SAC/ CPGA Reductions Could Result from Merger

We believe the early value produced from a merger would result from reductions in the marketing and commission components of CPGA. Reductions in radio subsidies would likely take longer to emerge as new, interoperable radios would likely be more expensive than the current stand-alone radios and thus require greater subsidies. We believe reductions in commission and promotion expenses would result from increased bargaining power with the retailers and from the more attractive programming lineups of the merged company. It is also important to note that we believe subscriber growth would be unaffected by the company’s more modest marketing campaign.

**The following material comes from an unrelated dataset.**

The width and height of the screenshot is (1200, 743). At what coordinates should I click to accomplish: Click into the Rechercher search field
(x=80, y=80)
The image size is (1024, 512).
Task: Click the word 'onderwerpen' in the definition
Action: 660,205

Incremental Sub Growth Could Result from Improved Conversion Ratios

We believe a XMSR and SIRI merger could drive incremental subscriber growth from both slower retail gross additions declines as well as improved OEM conversion rates. We estimate that retail gross adds would improve approximately 5% annually and that roughly 10- 15% of subscribers who would have typically disconnected service after the promo period decide to stay on. We note that both our retail and OEM estimates could be conservative.

Improved OEM conversion rates are particularly beneficial as they carry significantly higher contribution margins as the initial CPGA has already been incurred. We estimate the improved rates could add approximately 4 mm new OEM subs byYE17E, which would add roughly $4 bn of incremental revenues through the forecast period (’08E- ‘17E).